Great political leaders like JFK and Ronald Reagan affirmatively work to remove burdens that slow that process down: taxes, especially on capital investment, regulations blocking and burdening the process (see, e.g. Keystone Pipeline), and runaway government spending, deficits and debt, that drain investment funds from the private sector.

That is what Hillary’s husband Bill did as president, working with congressional Republican majorities to extend the Reagan legacy by reducing federal spending, deficits and debt, and slashing the capital gains tax rate by nearly 30 percent. The booming growth resulting from those policies is what balanced the budget, and ultimately produced the largest budget surpluses in history.

But what Hillary is proposing on the campaign trail today is the opposite of those policies President Bill Clinton enacted, and would inhibit the creation of good new jobs with rising wages.  Instead of her husband’s historic capital gains rate cut, she proposes to nearly double the current capital gains rate that applies if you sell your capital asset (stocks, bonds, real estate) in the second year after you buy it, from 23.8 percent today to 43.4 percent. That “penalty rate” would then phase down annually for later sales, returning to the current 23.8 percent rate only after 6 years.

That 43.4 percent rate would be the highest capital gains tax rate in U.S. history.

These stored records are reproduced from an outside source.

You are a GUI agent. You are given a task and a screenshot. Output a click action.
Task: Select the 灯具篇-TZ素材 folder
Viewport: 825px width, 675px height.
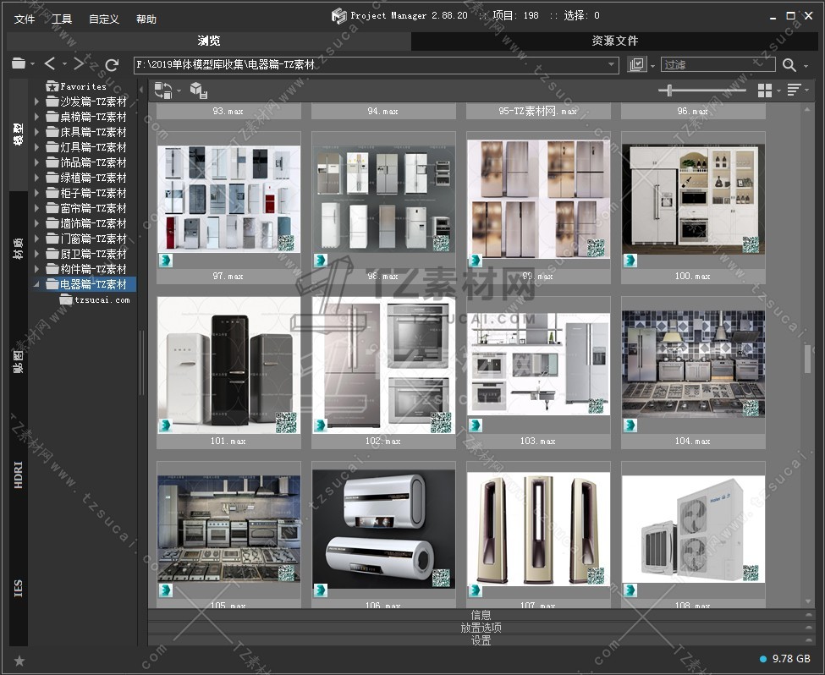(x=93, y=147)
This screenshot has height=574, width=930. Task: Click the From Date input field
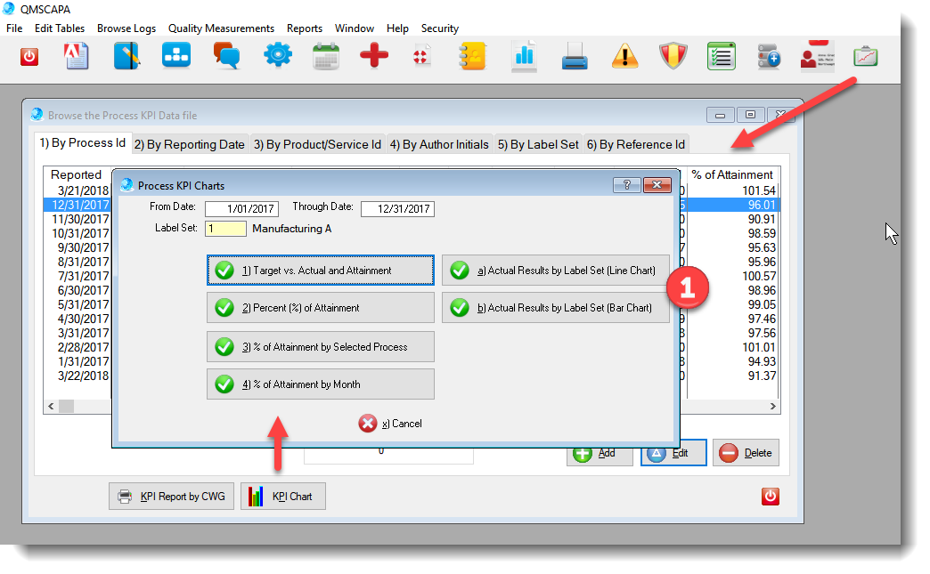(x=241, y=209)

Moreover, today that rate would be the highest in the industrialized world. Moreover, Mrs. Clinton fails to recognize that the capital gains tax is a second tax on capital income after the corporate income tax. The U.S. corporate income tax at nearly 40 percent counting state rates on average is also the highest in the world right now. The combination of this tax burden on U.S. capital would crush the capital investment that is the necessary, essential foundation for creating more jobs and rising wages, which is Hillary’s stated goal in her economic policy speeches.

Larry Kudlow called this “inconceivably stupid,” especially because we know from experience that as we lowered the capital gains rate from 40 percent before 1978 to 15 percent under President Bush, we actually increased revenue every step of the way, and when we backtracked from that long term decline in the rate, we actually lost revenue.

Hillary’s proposal is intended to discourage investors from selling assets too soon in her all-knowing, all-seeing judgment, reflecting her “insight” that the economy suffers from too much “short-termism.” She thinks she knows better than current investors and management of American companies what will best grow those companies over the long run.

Moreover, Hillary’s proposal would re-impose a “lock-in” effect on capital, slowing its reallocation to fund new technological innovations and breakthroughs that arise. That too would further stagnate economic growth.

Hillary’s capital gains tax increase would return America to a policy adopted in 1934 that reduced a high capital gains tax rate to start the longer the asset was held. That policy was abandoned precisely because economists recognized the damaging effects of the “lock-in” effect.

But Hillary now proposes to take America back 80 years to that counterproductive policy of the Depression. Just as President Obama’s nearly $1 trillion 2009 supposed “stimulus” package dredged up failed and forgotten Keynesian policies 30 years after Reagan rightly abandoned them.

That just underscores that there is actually nothing progressive about progressivism.

Lew Uhler is Founder and President of the National Tax Limitation Committee and National Tax Limitation Foundation (NTLF).  Peter Ferrara is Senior Policy Advisor on Budget Policy and Entitlement Reform to NTLF, and a Senior Fellow at the Heartland Institute. He is the author of Power to the People: The New Road to Freedom and Prosperity for the Poor, Seniors, and Those Most In Need of the World’s Best Health Care, published by Heartland.